And they have a point. The problem is the definition of who has to go on the compulsory register of lobbyists, and with whom all government contact would have to be disclosed. As the draft Bill stands, the companies who have to go on the register are those whose “main” business is lobbying. Thus it excludes big corporations, who employ their own in-house lobbyists, trade unions and indeed many lobbying companies if they do other things as well.

Hence the embarrassment for the Labour Party, which doesn’t want trade unions to be included on the register, but which now finds that the Government’s definition might not even catch Crosby Textor, the Australian company set up by Lynton Crosby. This matters because Crosby is Labour’s Great Bugbear, the campaign consultant who advises David Cameron and who is credited with magical powers which allegedly won Boris Johnson re-election as London mayor last year.

Thus the debate about lobbying regulation has become a less noisy form of the shouting match that has dominated the last few sessions of Prime Minister’s Questions, in which every other question is about whether Cameron had discussions with Crosby about plain packaging for cigarettes - one of Crosby’s clients is Philip Morris, the tobacco company - and the Prime Minister replies “Unite” and “the trade unions” three times out of four.

As a matter of low politics, this debate is engaging for partisans. Ed Miliband noticed that Cameron’s answer to the Crosby question was that he had “not been lobbied” by the Australian consultant about possible laws to try to make cigarettes less attractive to young people. Since then Labour has pursued the Prime Minister about whether he had “discussions” with Crosby about plain packaging for cigarettes. The technical term for this is a Westminster hoo-ha.

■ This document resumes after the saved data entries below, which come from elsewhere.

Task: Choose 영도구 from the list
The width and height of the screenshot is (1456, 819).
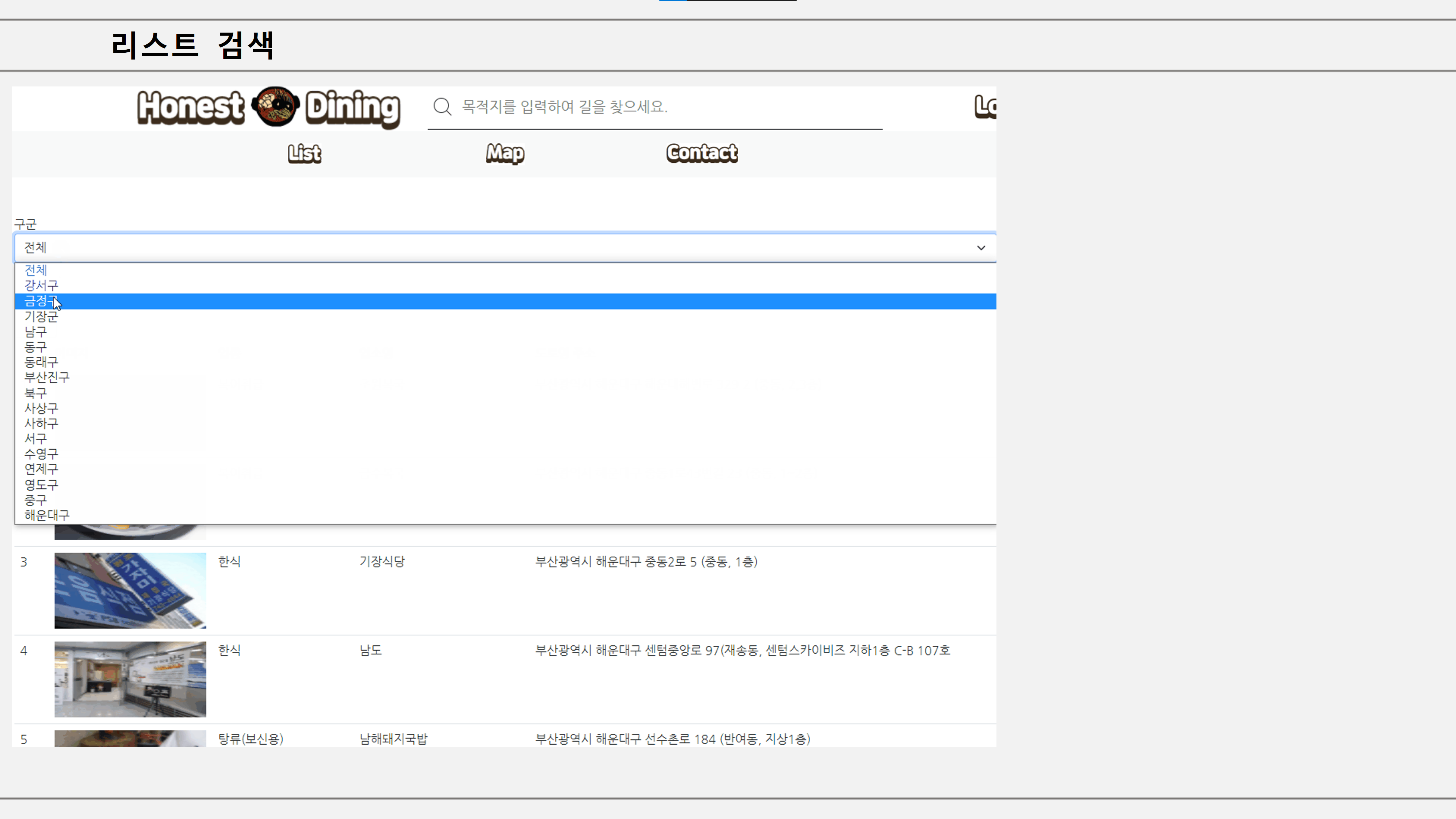Action: click(41, 485)
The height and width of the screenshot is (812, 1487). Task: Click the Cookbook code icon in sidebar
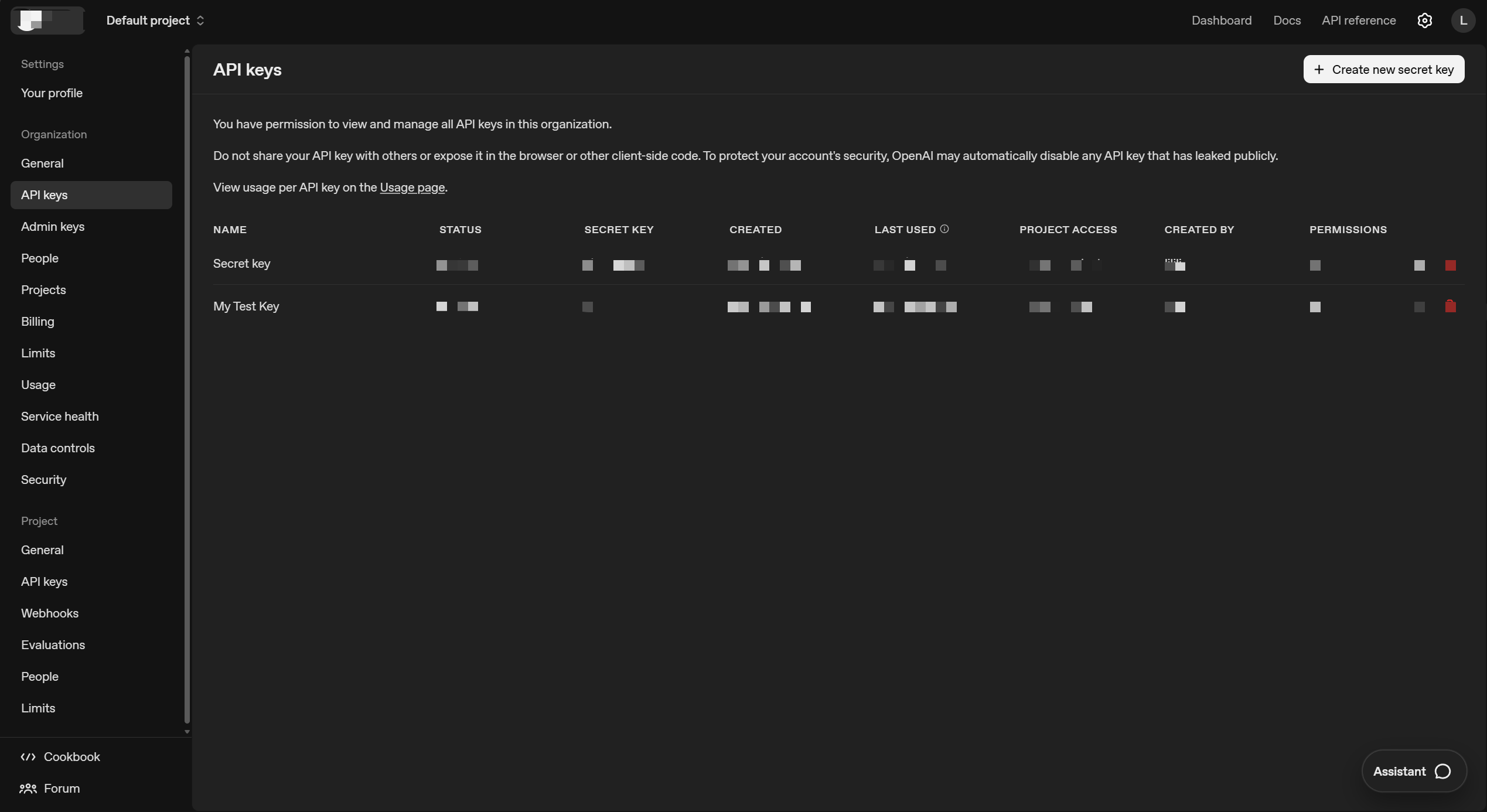28,756
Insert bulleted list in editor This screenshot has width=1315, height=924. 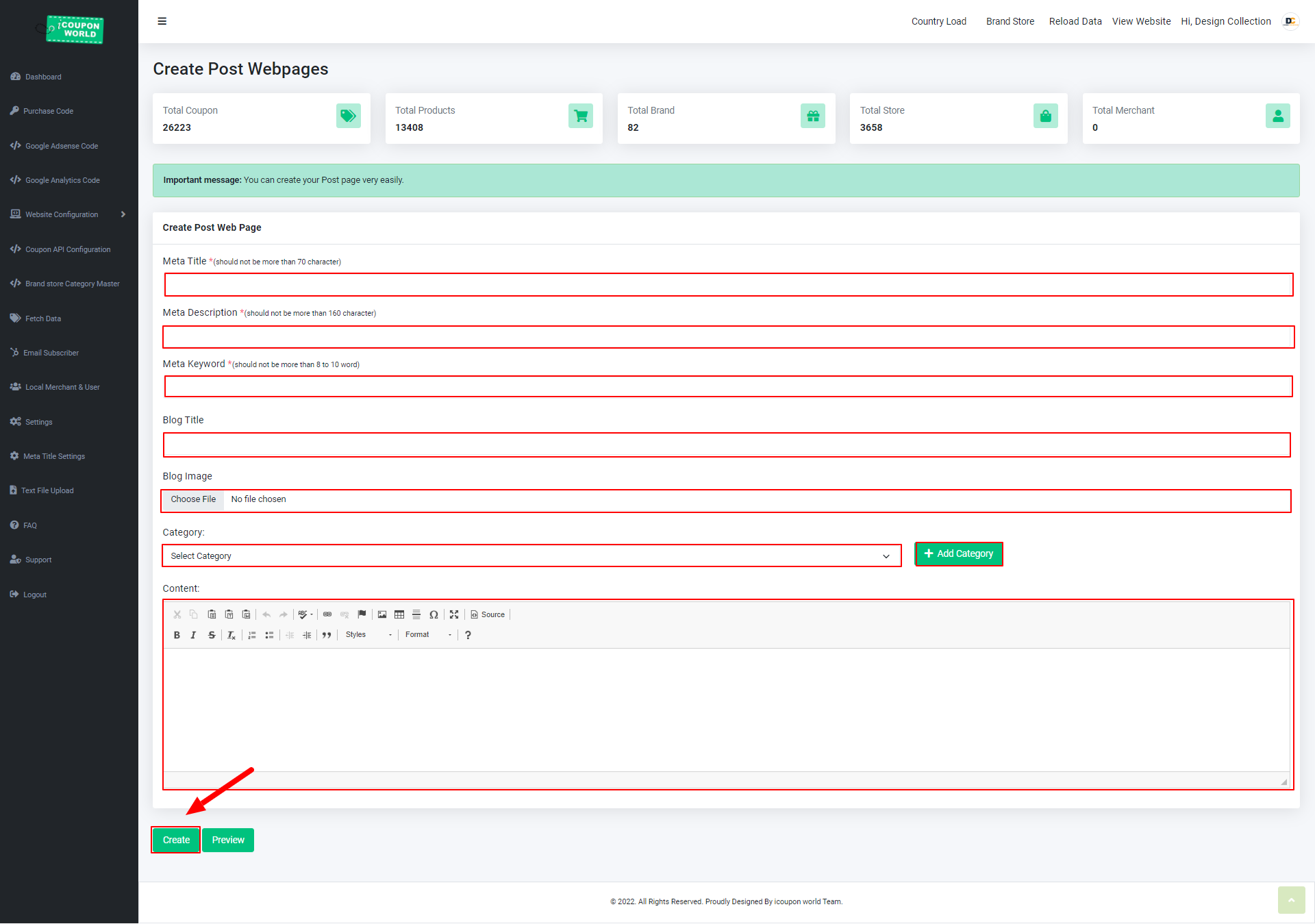(x=269, y=635)
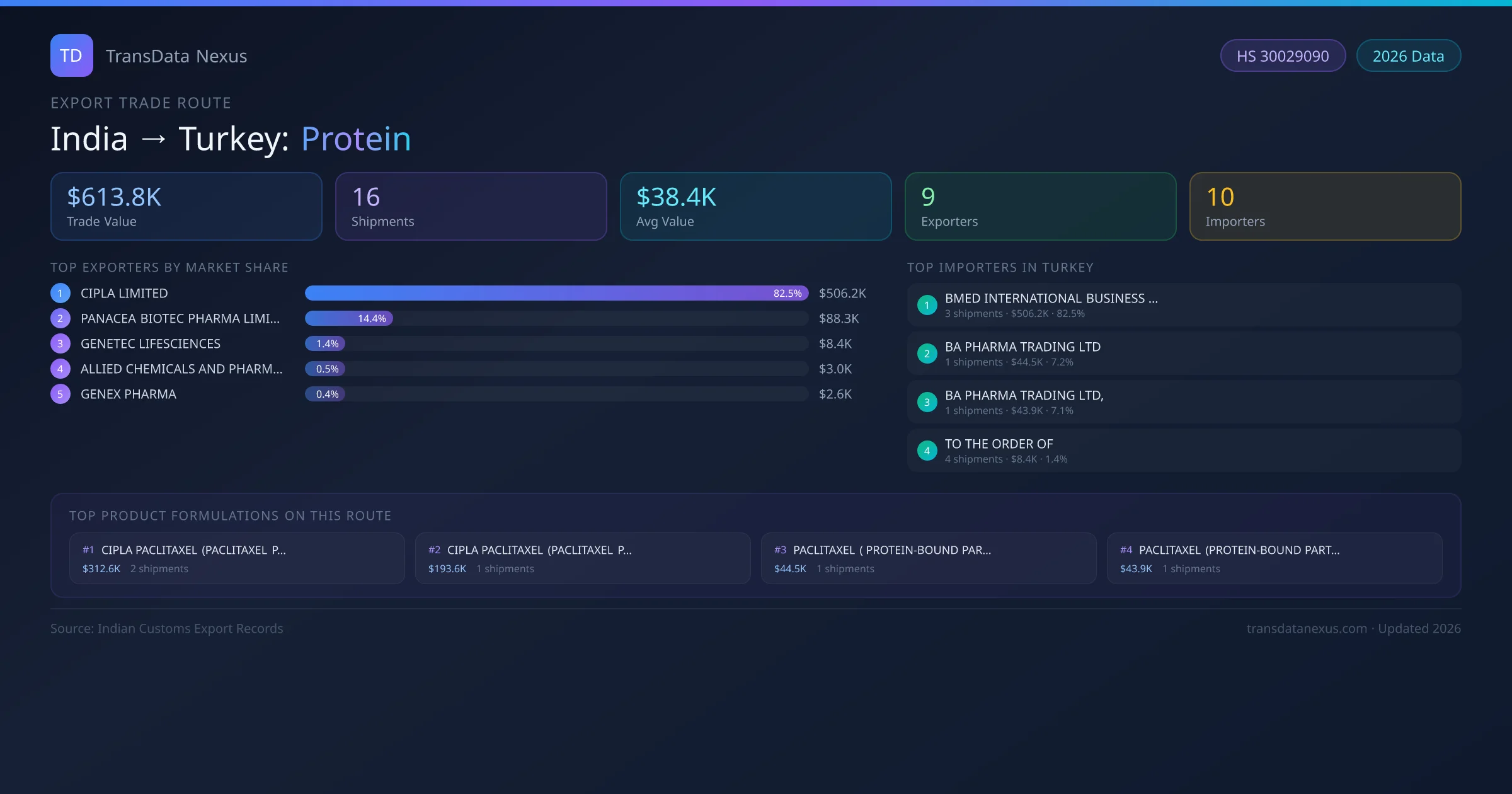Click the transdatanexus.com footer link

(x=1306, y=628)
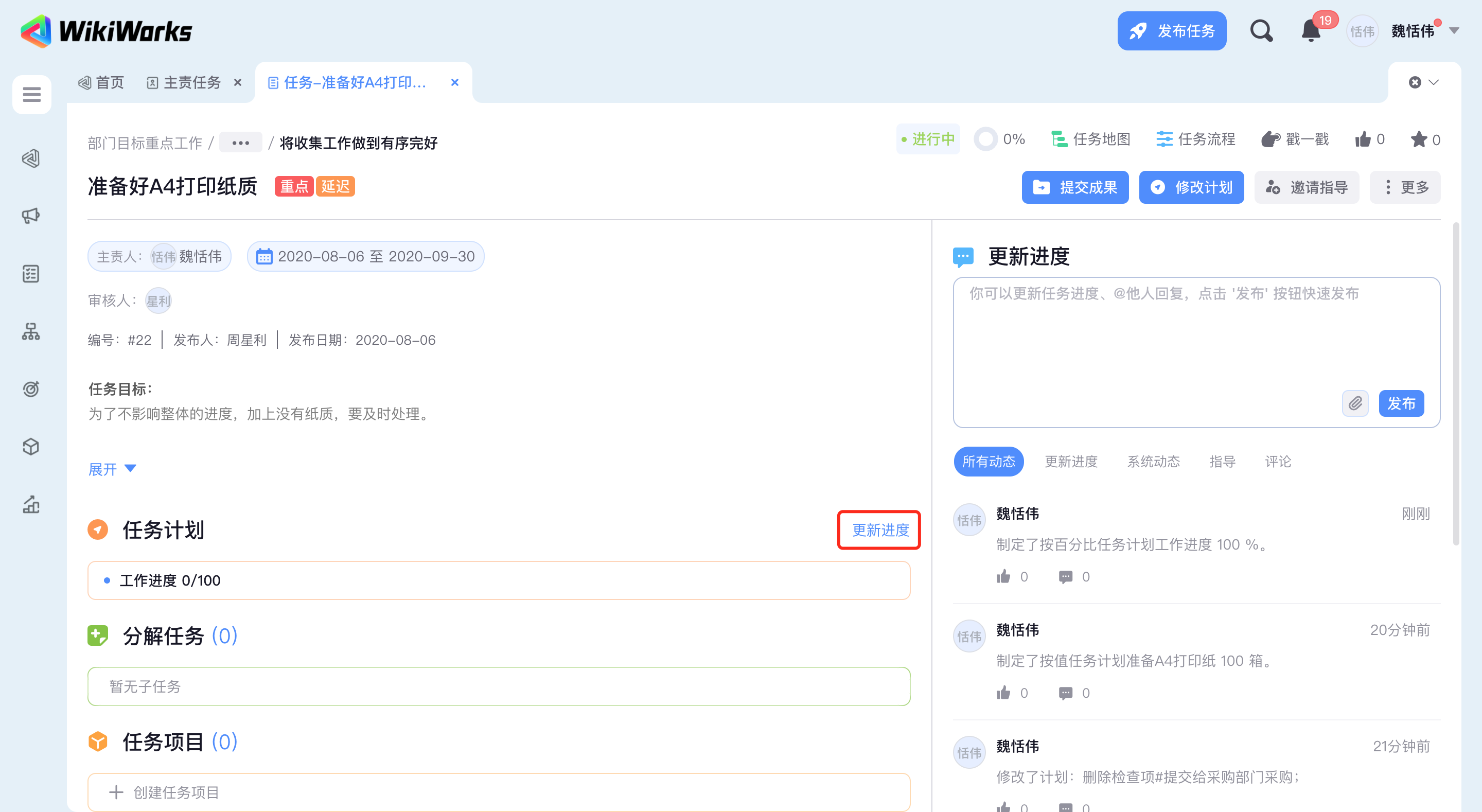
Task: Toggle the star favorite on task
Action: [x=1419, y=139]
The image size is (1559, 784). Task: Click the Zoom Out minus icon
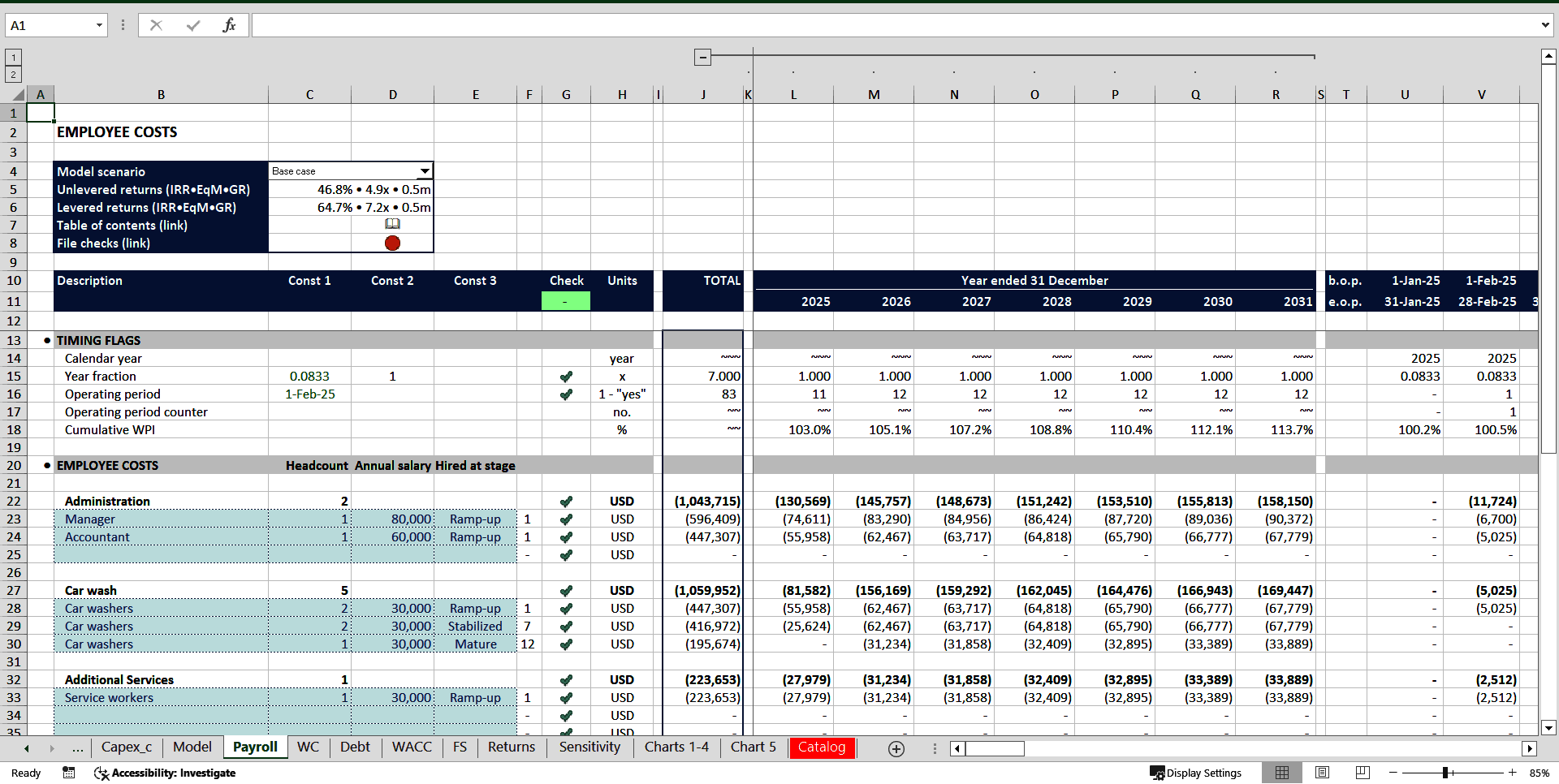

If Miliband were able to see this through the eyes of a normal person he would see two things. One is that the reason for Cameron apparent evasion is probably that he had a conversation with Crosby along the lines of, “Of course we can’t talk about Government policy on cigarettes because of your client list.” The other is that for Labour to bang on about someone whom the median voter thinks might be a folk rock musician suits Cameron down to the ground.

I don’t know how long this state of affairs can continue, but the present debate about the influence of lobbyists on government seems unexpectedly to favour the Conservatives, the one party that is rolling in money from rich donors, every one of them with some kind of financial interest in some aspect of Government policy.